- Opening Delimiter -
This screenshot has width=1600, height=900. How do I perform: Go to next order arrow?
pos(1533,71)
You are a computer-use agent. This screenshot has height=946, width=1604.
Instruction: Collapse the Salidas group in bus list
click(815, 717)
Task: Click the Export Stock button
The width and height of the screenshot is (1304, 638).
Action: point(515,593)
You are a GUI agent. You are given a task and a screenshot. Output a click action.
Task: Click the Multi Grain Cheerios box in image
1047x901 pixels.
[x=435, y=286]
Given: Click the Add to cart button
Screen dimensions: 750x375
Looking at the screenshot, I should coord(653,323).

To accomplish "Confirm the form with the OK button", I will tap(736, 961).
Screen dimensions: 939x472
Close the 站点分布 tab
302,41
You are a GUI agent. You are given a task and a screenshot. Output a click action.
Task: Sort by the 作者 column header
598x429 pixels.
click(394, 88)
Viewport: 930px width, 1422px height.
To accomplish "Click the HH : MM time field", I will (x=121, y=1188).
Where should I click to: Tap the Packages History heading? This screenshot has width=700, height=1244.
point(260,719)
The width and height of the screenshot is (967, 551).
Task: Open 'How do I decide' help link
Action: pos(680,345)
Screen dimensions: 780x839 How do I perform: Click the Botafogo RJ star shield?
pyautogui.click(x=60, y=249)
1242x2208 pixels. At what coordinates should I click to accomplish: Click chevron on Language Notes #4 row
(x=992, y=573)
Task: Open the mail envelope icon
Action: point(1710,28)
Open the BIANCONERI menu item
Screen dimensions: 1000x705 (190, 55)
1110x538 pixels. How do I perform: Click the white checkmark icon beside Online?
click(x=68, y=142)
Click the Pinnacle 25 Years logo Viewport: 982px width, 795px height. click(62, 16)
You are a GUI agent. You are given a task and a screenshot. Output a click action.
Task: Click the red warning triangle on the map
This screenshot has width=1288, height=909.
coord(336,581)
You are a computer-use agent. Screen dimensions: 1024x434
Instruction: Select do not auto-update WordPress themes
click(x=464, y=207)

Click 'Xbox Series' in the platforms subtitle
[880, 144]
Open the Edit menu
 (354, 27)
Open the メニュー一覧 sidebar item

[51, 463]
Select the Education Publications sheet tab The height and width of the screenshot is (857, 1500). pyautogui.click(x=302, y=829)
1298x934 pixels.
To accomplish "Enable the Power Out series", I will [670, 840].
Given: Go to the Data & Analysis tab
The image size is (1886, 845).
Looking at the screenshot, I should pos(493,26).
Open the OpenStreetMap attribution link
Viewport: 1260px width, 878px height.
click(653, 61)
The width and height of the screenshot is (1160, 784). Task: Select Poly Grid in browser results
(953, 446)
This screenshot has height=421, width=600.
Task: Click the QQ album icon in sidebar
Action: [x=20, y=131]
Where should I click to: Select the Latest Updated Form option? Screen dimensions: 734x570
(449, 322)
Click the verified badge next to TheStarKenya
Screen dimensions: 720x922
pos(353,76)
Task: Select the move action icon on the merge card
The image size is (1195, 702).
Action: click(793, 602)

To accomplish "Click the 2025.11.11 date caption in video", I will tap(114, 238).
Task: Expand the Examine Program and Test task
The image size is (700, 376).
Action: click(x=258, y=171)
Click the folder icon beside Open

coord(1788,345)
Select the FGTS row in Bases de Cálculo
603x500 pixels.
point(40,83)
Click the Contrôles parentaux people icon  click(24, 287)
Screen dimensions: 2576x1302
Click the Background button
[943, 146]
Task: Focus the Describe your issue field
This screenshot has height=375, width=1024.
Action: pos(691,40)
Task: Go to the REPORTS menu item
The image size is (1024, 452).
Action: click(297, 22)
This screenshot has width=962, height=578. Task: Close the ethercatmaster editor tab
- Closing Delimiter -
Task description: Your answer must be the lines from the one that contains "The image size is (700, 376)." through the last line of the entries above, copied exactly, with no other lines.

Solution to the exercise:
The image size is (700, 376).
Action: click(x=258, y=171)
Click the folder icon beside Open

coord(1788,345)
Select the FGTS row in Bases de Cálculo
603x500 pixels.
point(40,83)
Click the Contrôles parentaux people icon  click(24, 287)
Screen dimensions: 2576x1302
Click the Background button
[943, 146]
Task: Focus the Describe your issue field
This screenshot has height=375, width=1024.
Action: pos(691,40)
Task: Go to the REPORTS menu item
The image size is (1024, 452).
Action: click(297, 22)
This screenshot has width=962, height=578. Task: Close the ethercatmaster editor tab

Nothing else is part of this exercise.